As far as I know, op 2, and 7 are all entirely original material by Geminiani, whereas some of the other sets are arranged from chamber works of Corelli, who I believe Geminiani studied under.


----------



## GioCar

If you are familiar with Corelli's violin sonatas Op.5, you should listen to his rework into 12 concerti grossi.

I have this old recording with I Musici









For those being HIP fans: stay away. I find it quite enjoyable anyway.


----------



## Jos

^
Seconded, these are fantastic !
I play them often while driving.


----------



## violadude

The only pieces by him that I have in my library at the moment are these op. 5 Cello Sonatas


----------



## joen_cph

Another vote for the various concerti grossi sets. I´ve got opus 2, 3 & 4 in an old recording with Angerer, and op.7 with Scimone. All these sets comprise 6 concerti each. They are considered very inventive for their time too.
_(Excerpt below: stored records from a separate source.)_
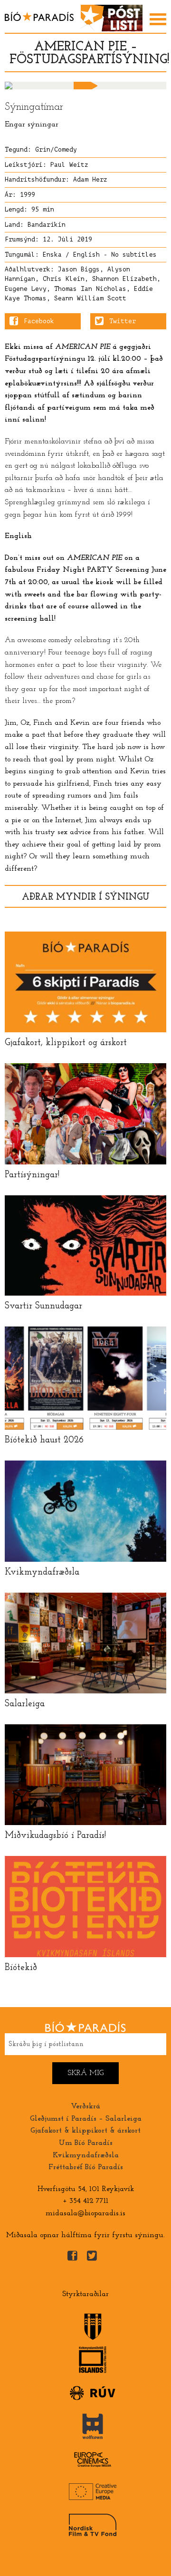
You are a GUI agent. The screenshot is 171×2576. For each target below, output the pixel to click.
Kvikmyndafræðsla (86, 2155)
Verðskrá (85, 2106)
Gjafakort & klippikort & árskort (85, 2130)
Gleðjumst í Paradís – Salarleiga (86, 2119)
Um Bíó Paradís (86, 2143)
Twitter (122, 321)
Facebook (39, 321)
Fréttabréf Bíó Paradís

I´ve also got the event-like pantomime composition with orchestra, "_La Foret Enchantee_", likewise with Scimone.


----------



## Vaneyes

Re Geminiani CDs, I had I Musici, Manze, and a coupla others at one time. Eventually, I wasn't hearing anything too original and felt Corelli, Albinoni, Vivaldi trumped him...so G-Man got culled (along with Boccherini).:tiphat:


----------